As image processing theory has developed, many studies have focused on the mid-level features of remote sensing images. The most popular mid-level feature is the part-based model [8]–​[12]. The main idea behind part-based models is that objects consist of several visually important parts; therefore, the object detection task can be decomposed into processes that detect these parts. To acquire the semantic information of images, some studies have applied semantic models to extract semantic information from remote sensing images [13]–​[15].

Recently, deep learning models have received increased attention. The most popular deep learning methods are the CNN models. CNN does not need handcrafted features, and it requires fewer parameters than other networks, because it shares weights for the same filter. A CNN model can learn the essential features of input images based on its specific network structure. CNN has been widely used in object classification, object detection, speech recognition, and so on. Zhong [16] proposes a large patch CNN for the scene classification of high spatial resolution imagery, which contains a large patch sampling layer used to generate hundreds of possible scene patches for the feature learning.

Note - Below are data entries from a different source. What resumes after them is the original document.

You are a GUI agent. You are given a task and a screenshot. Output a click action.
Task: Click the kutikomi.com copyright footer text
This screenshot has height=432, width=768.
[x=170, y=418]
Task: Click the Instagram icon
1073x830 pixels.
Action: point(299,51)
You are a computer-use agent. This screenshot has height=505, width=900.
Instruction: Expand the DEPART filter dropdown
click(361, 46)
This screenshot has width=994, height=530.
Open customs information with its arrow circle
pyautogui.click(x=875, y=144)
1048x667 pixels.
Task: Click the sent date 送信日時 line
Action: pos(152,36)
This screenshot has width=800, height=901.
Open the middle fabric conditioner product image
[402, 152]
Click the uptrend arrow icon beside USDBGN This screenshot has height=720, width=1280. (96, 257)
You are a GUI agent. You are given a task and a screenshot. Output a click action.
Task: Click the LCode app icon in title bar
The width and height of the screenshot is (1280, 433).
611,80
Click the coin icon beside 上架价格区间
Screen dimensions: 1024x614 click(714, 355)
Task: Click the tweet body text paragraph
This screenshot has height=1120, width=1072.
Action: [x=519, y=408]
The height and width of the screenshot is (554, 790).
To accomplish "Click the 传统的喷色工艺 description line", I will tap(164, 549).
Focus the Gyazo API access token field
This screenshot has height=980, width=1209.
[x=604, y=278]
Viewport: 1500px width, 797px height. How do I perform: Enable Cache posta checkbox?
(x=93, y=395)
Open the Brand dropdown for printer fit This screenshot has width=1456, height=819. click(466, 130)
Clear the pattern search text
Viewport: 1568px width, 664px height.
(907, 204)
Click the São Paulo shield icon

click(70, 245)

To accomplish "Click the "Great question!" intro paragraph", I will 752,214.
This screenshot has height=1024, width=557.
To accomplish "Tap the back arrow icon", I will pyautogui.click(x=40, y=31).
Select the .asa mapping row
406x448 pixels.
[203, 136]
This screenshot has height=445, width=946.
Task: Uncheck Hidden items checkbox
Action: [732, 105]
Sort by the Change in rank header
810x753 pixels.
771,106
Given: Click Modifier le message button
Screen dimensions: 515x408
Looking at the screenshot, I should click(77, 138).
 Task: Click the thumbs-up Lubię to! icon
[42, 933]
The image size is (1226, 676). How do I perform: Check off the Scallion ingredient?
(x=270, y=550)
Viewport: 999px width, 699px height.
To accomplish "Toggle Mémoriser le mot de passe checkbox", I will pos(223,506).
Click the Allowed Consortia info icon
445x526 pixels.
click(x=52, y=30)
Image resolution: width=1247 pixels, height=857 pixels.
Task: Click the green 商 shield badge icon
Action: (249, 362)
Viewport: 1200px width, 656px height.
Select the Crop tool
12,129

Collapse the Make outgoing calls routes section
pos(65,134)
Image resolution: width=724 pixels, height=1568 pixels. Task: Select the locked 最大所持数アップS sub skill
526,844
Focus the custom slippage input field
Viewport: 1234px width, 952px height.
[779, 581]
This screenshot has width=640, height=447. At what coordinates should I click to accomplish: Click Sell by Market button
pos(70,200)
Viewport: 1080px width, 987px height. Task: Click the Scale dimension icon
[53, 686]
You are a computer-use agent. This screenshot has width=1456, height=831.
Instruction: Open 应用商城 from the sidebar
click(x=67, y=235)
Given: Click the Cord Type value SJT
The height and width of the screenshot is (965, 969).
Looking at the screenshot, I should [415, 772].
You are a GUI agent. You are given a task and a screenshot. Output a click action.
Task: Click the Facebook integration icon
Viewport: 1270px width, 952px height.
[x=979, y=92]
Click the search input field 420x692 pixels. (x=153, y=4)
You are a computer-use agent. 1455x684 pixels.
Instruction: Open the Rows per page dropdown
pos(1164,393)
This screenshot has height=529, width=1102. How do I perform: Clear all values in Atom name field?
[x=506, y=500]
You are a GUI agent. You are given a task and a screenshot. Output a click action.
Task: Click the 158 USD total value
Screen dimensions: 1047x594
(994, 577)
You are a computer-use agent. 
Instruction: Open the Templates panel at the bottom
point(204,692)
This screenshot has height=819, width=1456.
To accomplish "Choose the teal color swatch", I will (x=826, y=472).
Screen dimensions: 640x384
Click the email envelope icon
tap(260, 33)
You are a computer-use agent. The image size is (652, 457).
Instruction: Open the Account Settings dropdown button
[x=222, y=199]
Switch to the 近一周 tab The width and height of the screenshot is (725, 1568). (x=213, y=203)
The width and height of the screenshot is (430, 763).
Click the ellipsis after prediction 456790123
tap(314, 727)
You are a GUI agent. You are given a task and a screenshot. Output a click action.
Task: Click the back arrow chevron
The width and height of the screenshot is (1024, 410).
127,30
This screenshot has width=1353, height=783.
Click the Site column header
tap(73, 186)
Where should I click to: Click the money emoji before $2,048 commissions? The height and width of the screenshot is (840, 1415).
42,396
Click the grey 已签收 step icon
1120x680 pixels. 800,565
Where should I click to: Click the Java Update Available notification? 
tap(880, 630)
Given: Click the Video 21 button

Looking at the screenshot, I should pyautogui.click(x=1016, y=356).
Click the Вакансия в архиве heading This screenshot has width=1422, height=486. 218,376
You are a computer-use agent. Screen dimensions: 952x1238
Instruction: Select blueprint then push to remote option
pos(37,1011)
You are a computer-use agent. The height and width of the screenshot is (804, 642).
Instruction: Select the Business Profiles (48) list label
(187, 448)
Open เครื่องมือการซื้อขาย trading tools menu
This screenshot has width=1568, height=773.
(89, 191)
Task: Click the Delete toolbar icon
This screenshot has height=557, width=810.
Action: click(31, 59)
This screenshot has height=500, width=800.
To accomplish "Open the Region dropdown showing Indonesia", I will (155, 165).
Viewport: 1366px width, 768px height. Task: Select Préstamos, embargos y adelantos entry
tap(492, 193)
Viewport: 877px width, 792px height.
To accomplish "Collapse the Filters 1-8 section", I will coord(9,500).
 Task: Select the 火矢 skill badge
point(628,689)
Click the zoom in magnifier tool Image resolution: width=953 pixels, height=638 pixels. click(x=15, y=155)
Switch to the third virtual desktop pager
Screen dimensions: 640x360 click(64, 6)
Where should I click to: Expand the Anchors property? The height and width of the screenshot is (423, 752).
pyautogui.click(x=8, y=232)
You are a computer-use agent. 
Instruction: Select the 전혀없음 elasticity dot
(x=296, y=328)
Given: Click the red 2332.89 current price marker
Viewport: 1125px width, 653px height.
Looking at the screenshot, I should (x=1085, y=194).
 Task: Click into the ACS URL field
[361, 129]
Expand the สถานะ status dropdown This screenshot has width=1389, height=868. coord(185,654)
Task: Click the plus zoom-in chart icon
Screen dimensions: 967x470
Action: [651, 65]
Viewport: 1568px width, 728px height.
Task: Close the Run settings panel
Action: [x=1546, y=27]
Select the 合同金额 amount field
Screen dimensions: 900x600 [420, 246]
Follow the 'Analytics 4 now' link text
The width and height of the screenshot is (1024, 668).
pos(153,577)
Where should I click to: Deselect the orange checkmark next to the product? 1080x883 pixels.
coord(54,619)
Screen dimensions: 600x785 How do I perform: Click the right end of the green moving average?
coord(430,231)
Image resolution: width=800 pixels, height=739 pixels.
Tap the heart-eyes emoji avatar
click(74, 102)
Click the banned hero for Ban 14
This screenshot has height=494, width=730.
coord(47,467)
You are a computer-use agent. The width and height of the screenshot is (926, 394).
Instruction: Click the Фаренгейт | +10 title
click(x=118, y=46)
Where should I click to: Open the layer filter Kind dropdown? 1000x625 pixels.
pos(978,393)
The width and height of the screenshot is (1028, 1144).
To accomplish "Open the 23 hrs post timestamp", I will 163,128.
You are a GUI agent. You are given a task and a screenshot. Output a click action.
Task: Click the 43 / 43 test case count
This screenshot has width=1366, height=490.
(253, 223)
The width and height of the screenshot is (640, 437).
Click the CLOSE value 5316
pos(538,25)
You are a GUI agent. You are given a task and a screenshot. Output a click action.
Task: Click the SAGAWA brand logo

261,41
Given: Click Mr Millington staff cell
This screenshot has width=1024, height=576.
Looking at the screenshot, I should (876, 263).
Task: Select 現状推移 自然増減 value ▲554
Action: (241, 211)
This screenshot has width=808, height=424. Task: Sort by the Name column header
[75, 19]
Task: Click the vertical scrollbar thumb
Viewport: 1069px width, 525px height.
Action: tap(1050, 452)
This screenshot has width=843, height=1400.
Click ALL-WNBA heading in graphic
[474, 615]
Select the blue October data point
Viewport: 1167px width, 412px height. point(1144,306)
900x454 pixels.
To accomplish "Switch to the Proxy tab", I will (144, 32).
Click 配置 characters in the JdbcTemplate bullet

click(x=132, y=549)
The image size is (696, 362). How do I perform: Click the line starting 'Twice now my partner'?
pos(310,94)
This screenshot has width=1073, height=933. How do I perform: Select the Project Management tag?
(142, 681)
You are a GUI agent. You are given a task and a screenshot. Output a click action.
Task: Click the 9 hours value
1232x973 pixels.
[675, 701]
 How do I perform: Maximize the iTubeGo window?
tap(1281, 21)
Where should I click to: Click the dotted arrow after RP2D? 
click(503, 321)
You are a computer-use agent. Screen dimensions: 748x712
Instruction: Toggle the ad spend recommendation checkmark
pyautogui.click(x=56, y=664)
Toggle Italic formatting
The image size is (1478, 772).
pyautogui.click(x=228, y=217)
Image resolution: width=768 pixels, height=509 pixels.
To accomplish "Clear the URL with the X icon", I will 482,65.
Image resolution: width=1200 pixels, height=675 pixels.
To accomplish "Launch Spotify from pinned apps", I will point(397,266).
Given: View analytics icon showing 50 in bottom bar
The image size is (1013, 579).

Many theoretical studies concerning CNN have been made [17]–​[29]. As computer technology has advanced, deeper and more efficient CNN models have been proposed. AlexNet, developed by Krizhevsky et al. [30], was a ground breaking CNN architecture and a winning model in the 2012 ImageNet Large-Scale Visual Recognition Challenge (ILSVRC-2012). GoogleNet [31] was a winner of ILSVRC-2014; the main hallmark of this architecture was its improved utilization of the computing resources inside the network. This improvement was achieved through a carefully crafted design that allowed the depth and width of the network to increase while keeping the computational demands constant. The VGG models proposed by Simonyan and Zisserman [32] were used to investigate the relationship between the depth of a convolutional network and its accuracy in a large-scale image recognition setting. SPP-net [33] could generate a fixed-length representation regardless of the size or scale of the image, thus eliminating the requirement for a fixed-size input image. Resnet [34] was a winner of ILSVRC-2015 and COCO-2015; the layers were reformulated as learning residual functions with reference to the layer inputs, instead of learning unreferenced functions to ease the training of networks that are substantially deeper than those used previously.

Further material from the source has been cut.